The type of environment a creature inhabits will influence the distribution of energy between these components, with harsher conditions creating higher maintenance demands. Nevertheless, the goal of all organisms is the same: to devote sufficient funds to reproduction to ensure the long-term success of the species. Thus, by looking at the way animals go about obtaining and then allocating food energy, we can better discern how natural selection produces evolutionary change.
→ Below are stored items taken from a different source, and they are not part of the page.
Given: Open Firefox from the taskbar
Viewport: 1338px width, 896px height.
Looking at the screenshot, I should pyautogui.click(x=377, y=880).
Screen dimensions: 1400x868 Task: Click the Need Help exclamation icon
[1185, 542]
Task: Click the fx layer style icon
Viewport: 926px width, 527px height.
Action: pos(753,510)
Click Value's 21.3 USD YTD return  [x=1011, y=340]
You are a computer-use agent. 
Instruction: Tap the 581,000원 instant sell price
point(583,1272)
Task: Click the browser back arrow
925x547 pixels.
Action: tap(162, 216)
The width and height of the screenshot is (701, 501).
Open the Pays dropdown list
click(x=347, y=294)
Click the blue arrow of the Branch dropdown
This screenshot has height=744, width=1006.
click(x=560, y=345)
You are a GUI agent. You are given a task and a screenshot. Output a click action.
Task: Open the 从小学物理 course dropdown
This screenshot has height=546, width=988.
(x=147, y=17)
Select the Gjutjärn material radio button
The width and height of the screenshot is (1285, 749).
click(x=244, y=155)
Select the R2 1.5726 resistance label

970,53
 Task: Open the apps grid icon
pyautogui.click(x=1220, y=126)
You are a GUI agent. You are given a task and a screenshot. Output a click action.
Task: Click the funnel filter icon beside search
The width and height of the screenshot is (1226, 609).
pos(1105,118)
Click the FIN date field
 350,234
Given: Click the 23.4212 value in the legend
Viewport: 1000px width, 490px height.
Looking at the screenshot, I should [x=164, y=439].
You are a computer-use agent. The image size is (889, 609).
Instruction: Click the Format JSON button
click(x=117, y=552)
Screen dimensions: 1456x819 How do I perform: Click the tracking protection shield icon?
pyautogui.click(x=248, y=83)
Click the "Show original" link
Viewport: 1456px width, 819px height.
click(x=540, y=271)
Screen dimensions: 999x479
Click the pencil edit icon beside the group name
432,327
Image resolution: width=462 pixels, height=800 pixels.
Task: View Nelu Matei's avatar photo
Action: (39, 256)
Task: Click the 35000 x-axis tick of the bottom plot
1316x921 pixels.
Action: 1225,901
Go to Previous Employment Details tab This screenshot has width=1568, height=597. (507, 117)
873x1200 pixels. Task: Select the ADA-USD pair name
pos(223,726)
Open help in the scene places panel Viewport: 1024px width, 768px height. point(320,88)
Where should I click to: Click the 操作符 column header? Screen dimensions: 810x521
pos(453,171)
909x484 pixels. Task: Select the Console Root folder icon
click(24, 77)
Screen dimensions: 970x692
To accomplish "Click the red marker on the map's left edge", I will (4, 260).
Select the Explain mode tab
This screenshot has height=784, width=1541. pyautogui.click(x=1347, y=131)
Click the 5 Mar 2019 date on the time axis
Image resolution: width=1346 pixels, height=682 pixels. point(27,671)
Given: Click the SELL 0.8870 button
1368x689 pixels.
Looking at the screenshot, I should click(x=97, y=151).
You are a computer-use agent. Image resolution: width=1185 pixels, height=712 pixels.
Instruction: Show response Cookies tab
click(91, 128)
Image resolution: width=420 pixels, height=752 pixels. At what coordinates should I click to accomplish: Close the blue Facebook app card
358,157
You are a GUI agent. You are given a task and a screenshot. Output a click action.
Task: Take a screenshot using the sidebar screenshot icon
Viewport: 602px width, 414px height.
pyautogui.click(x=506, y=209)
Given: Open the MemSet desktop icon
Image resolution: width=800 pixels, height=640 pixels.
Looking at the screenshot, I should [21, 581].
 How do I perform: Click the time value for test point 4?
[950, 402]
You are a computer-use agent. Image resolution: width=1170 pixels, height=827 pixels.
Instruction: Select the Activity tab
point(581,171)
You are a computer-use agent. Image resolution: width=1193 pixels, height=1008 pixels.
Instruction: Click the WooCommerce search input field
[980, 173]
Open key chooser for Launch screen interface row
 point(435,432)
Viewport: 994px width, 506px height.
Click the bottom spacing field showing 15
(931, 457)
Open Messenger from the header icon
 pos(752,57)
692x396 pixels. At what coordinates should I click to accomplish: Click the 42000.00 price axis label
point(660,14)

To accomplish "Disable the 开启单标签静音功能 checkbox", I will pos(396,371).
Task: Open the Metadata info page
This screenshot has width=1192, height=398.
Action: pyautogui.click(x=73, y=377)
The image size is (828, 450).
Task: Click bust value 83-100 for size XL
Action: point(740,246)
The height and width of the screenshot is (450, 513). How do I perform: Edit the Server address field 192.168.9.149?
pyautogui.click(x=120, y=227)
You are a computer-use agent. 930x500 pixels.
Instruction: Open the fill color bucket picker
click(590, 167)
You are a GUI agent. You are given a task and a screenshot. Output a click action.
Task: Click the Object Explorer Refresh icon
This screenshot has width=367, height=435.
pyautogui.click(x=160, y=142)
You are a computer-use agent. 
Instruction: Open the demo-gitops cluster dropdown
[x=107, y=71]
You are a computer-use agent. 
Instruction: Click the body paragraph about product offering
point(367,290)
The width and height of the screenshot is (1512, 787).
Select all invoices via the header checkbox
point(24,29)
SKELETAL REMAINS indicate that our ancient forebears the australopithecines were bipedal by four million years ago. In the case of A. afarensis (right), one of the earliest hominids, telltale features include the arch in the foot, the nonopposable big toe, and certain characteristics of the knee and pelvis. But these hominids retained some apelike traits-- short legs, long arms and curved toes, among others-- suggesting both that they probably did not walk exactly like we do and that they spent some time in the trees. It wasn't until the emergence of our own genus, Homo (a contemporary representative of which appears on the left), that the fully modern limb and foot proportions and pelvis form required for upright walking as we know it evolved.
Becoming Bipeds
Without exception, living nonhuman primates habitually move around on all fours, or quadrupedally, when they are on the ground. Scientists generally assume therefore that the last common ancestor of humans and chimpanzees (our closest living relative) was also a quadruped. Exactly when the last common ancestor lived is unknown, but clear indications of bipedalism--the trait that distinguished ancient humans from other apes--are evident in the oldest known species of Australopithecus, which lived in Africa roughly four million years ago. Ideas about why bipedalism evolved abound in the paleoanthropological literature. C. Owen Lovejoy of Kent State University proposed in 1981 that two-legged locomotion freed the arms to carry children and foraged goods. More recently, Kevin D. Hunt of Indiana University has posited that bipedalism emerged as a feeding posture that enabled access to foods that had previously been out of reach. Peter Wheeler of Liverpool John Moores University submits that moving upright allowed early humans to better regulate their body temperature by exposing less surface area to the blazing African sun.
The list goes on. In reality, a number of factors probably selected for this type of locomotion. My own research, conducted in collaboration with my wife, Marcia L. Robertson, suggests that bipedalism evolved in our ancestors at least in part because it is less energetically expensive than quadrupedalism. Our analyses of the energy costs of movement in living animals of all sizes have shown that, in general, the strongest predictors of cost are the weight of the animal and the speed at which it travels. What is striking about human bipedal movement is that it is notably more economical than quadrupedal locomotion at walking rates.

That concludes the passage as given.